- _Directive_
Return every line of the listing below that contains the word "icon".

Element lookup records:
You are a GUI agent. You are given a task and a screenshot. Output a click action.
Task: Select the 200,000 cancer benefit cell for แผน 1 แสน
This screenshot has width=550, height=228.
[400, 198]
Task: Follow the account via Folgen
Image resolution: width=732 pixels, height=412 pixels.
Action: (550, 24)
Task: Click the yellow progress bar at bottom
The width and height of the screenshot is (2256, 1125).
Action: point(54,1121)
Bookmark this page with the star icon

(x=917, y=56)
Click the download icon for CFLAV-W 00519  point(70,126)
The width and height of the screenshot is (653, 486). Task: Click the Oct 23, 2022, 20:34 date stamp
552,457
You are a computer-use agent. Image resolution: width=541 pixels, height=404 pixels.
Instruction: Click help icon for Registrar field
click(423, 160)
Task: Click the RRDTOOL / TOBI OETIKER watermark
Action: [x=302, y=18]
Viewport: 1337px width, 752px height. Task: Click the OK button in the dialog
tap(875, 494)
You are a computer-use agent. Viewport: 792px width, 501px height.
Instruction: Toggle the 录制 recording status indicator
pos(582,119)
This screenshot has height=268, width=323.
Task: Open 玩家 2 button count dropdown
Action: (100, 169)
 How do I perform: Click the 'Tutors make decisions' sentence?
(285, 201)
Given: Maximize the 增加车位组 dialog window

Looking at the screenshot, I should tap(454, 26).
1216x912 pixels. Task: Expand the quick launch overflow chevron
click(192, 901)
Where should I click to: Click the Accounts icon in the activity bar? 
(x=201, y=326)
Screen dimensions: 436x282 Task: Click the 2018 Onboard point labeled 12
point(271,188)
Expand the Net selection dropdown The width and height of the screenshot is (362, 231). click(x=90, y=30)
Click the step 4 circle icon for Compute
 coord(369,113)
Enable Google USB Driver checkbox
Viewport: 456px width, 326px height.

- _Correct result_
Bookmark this page with the star icon
Click the download icon for CFLAV-W 00519  point(70,126)
Instruction: Click help icon for Registrar field
Where should I click to: Click the Accounts icon in the activity bar? 
Click the step 4 circle icon for Compute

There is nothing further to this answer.